Anthropic documentation lists Claude Fable 5 as generally available beginning June 9, 2026 on listed Claude channels. EvoLink users should still verify account-level route access before moving production traffic.
How much does Claude Fable 5 cost?
$10 / MTok input and $50 / MTok output, with separate prompt-caching prices. EvoLink users should confirm current route pricing and billing behavior in EvoLink before final cost planning.Does Claude Fable 5 support 1M context?
Yes. Anthropic documents a 1M token context window for Claude Fable 5.
What is the maximum output for Claude Fable 5?
Anthropic documents a maximum output of 128K tokens.
Should Claude Fable 5 replace Claude Opus 4.8?
Not by default. Treat Fable 5 as a premium escalation route for the hardest tasks. Keep Opus 4.8 as a strong premium default until your own evaluation proves that Fable should carry more traffic.
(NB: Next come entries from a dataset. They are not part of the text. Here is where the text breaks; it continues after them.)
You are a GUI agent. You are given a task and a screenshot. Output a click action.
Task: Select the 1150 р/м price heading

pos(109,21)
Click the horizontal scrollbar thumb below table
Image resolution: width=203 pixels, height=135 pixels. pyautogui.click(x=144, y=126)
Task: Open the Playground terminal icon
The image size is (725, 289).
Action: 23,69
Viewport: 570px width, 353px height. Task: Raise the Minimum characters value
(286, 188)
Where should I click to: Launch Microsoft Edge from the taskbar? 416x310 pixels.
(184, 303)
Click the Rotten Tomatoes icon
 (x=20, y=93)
Is Claude Fable 5 good for coding agents?
Yes, but route it intentionally. It is best suited for repo-scale planning, difficult refactors, long tool loops, and high-risk decisions. Simpler coding tasks should usually remain on Opus, Sonnet, or lower-cost routes when they meet quality requirements.
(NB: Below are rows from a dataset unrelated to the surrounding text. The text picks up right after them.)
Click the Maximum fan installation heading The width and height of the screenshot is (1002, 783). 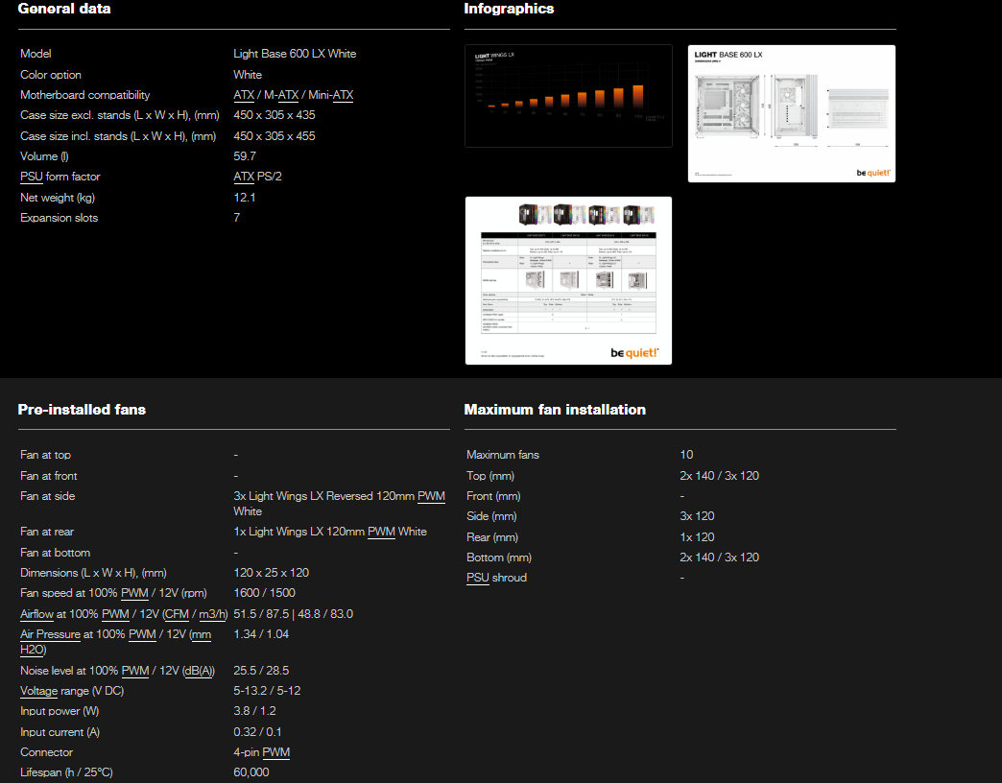click(555, 410)
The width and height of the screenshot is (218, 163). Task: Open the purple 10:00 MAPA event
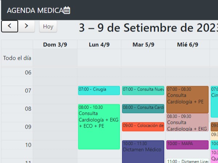coord(187,145)
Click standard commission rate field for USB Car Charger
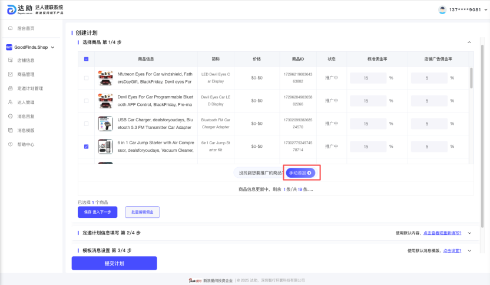490x285 pixels. (x=368, y=124)
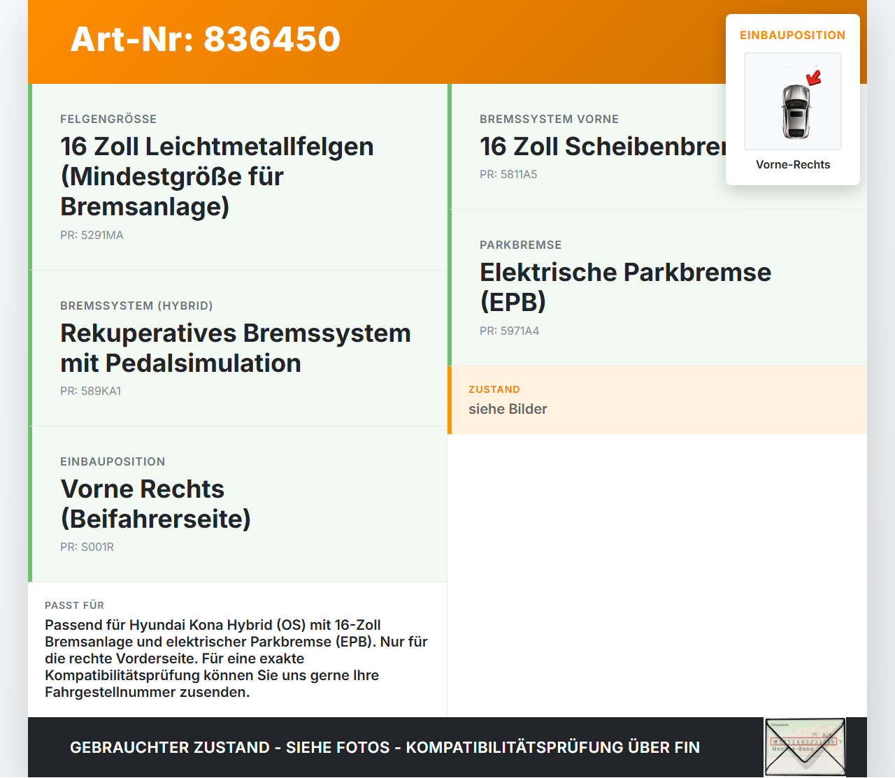Click PR code S001R

click(x=87, y=547)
What safeguards should developers test?
Test defensive security, research, scientific, compliance, and other sensitive workflows that your product actually handles. Log refusals, fallback route, prompt category, and accepted output so the behavior is observable.
Can Claude Mythos 5 be called through EvoLink?
Do not assume self-serve EvoLink access to Claude Mythos 5. Anthropic describes Mythos 5 as limited availability through Project Glasswing and approved customer channels. This guide focuses on Claude Fable 5.
What should be monitored after launch?
Monitor model, token usage, cache usage, latency, retries, fallback route, refusal reason, error rate, and whether the output was accepted by the user or reviewer.